■ **EXTRACT PROVIDED**:
--
A conversation with Ghevond Alishan about the island of St. Lazarus in Venice.
“The situation of Armenians in Russia is comparatively better. There are no massacres or robbery, but because they do not have national schools or Armenian upbringing, their language and culture are in poor condition.
About two years ago, the monastery was visited by the head of the synod of the Russian church (if I recall, it was Pobedonostsev, the chief procurator of the synod). All our brothers honored him and accompanied him everywhere. He inspected our beautiful cathedral, the rich library, Matenadaran, the printing house, the museum…
Finally, in the living room over a cup of coffee, thanking us for our hospitality, this Russian nobleman said:
‘I admire your work, your love, and your patience that you showed to your nation. But, unfortunately, these are vain, purposeless, and weak efforts. Who is this self-sacrifice for? For a small nation scattered all over the world, doomed to extinction? You, Armenians, are constantly subjected to massacres in Turkey. And in Russia, you are condemned to assimilation like the rest of the non-Russian peoples.’
These words made a terrible impression on the fraternity, but Ignatios Kyureghyan calmly replied:
‘The Armenian people have seen much more terrible times, have been subjected to violence, have decreased numerically, but their spirit has remained strong and unbreakable. We rely on God, on the endurance of our people, and on the inscrutable ways of history.’
Then, the monks left the premises unanimously in protest, leaving the high-ranking official and his secretary to return to the pier alone.”
Alishan finished. After a short silence, with a heavy sigh, he held out his hand to me and said:
“Say hello to your faithful Petersburg friends. I am grateful to them for the respect they have for me. Be vigilant, love the Armenian language, Armenia, and each other.”
--
(Stored data)
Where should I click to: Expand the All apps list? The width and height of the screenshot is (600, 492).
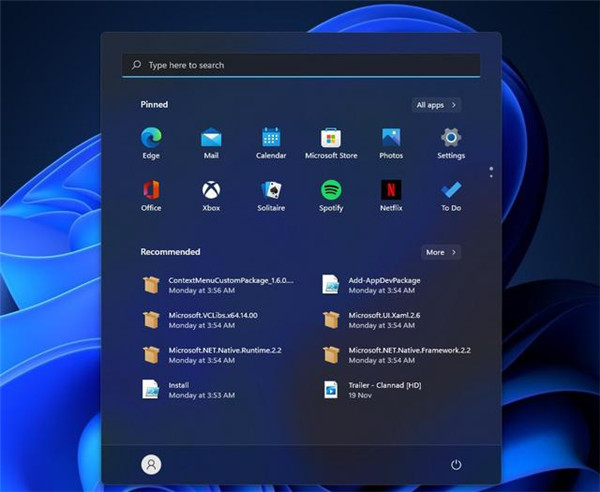(437, 104)
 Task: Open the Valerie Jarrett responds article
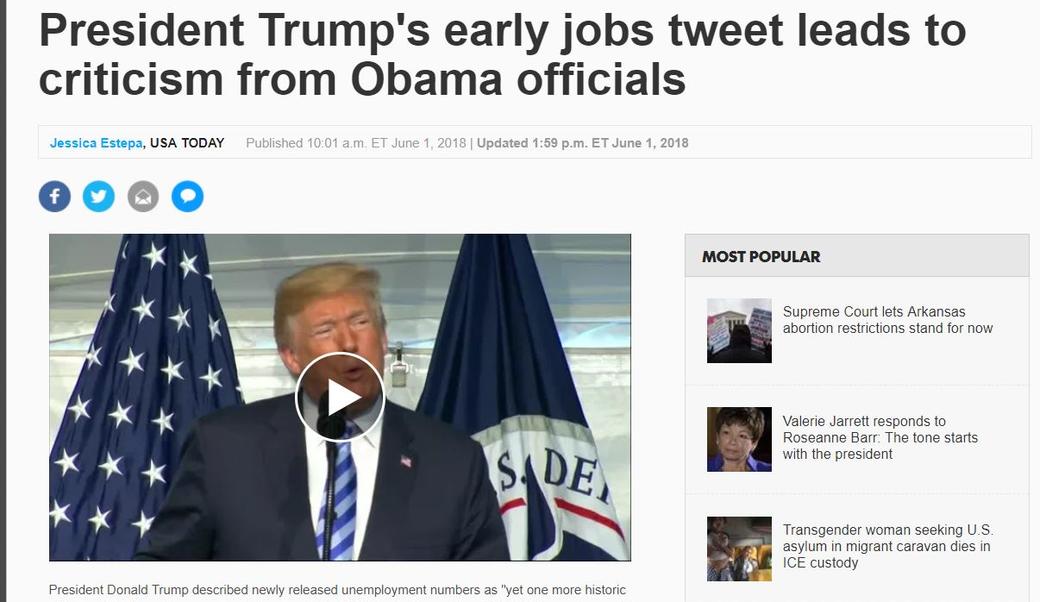tap(880, 437)
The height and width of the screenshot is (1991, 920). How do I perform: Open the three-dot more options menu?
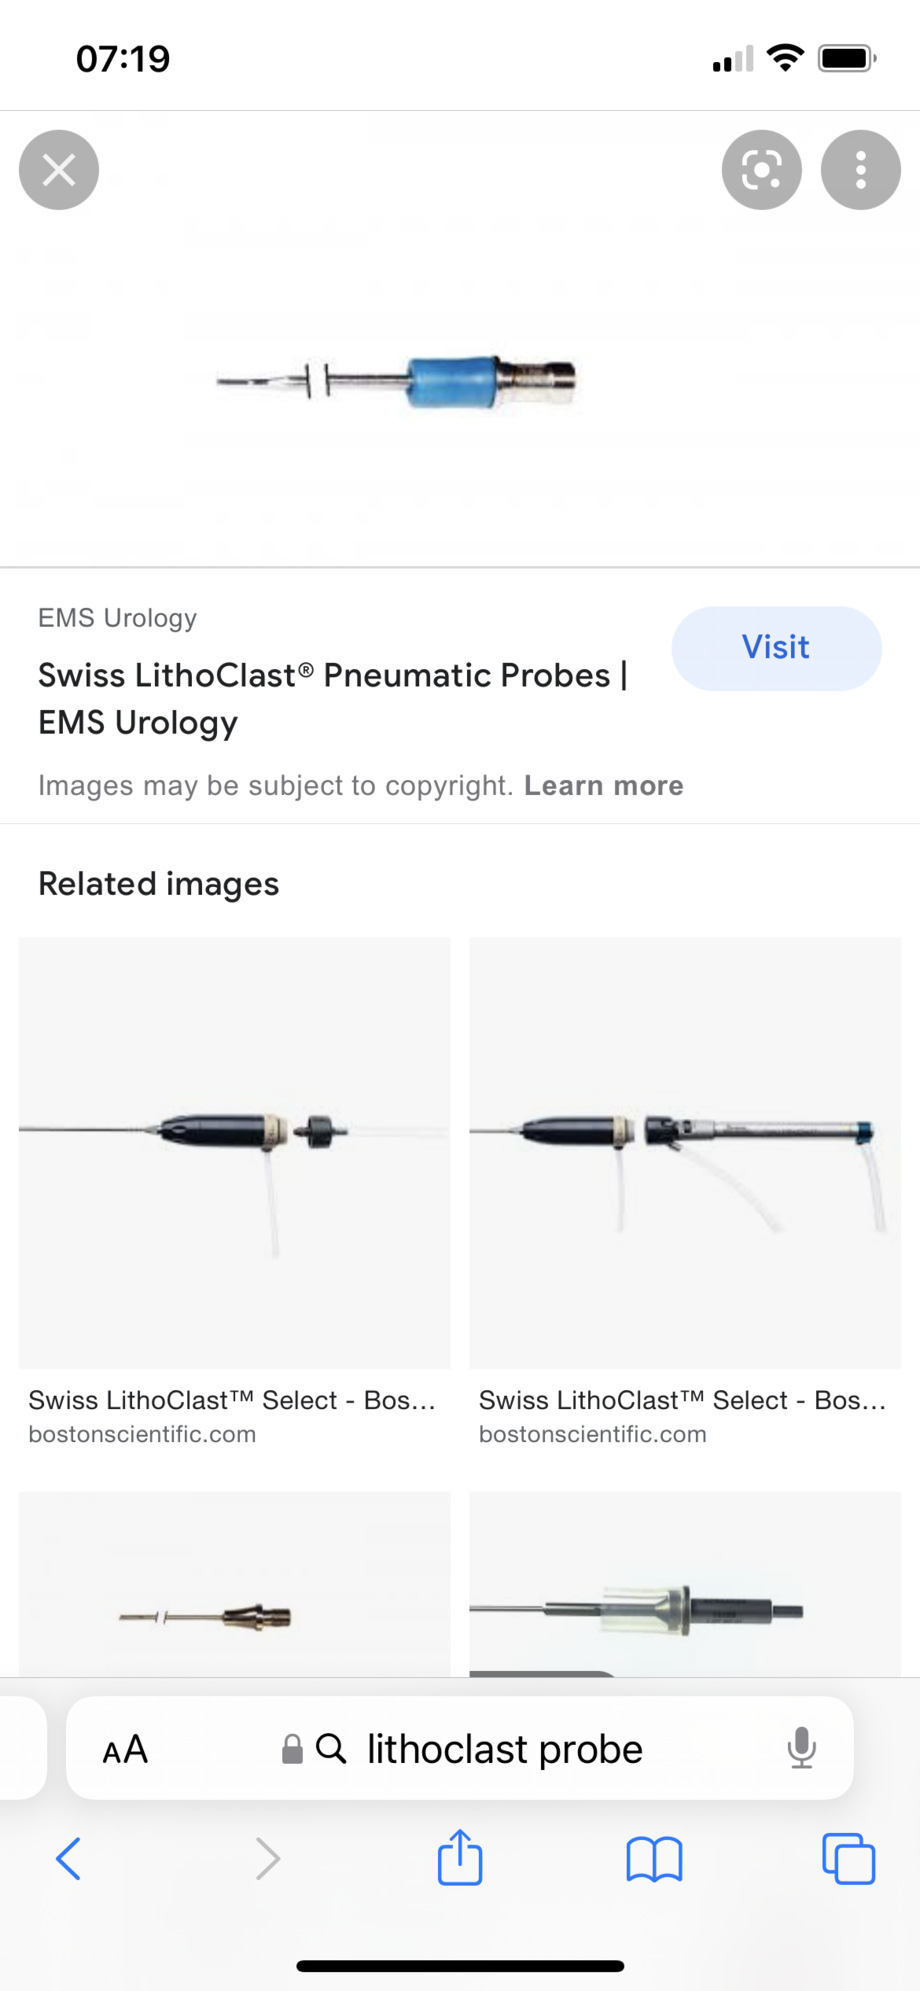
--
■ **WORK INSTRUCTION**: In the conversation with Ghevond Alishan, who calmly replied to the Russian visitor's remarks?

■ **ANSWER BOX**: Ignatios Kyureghyan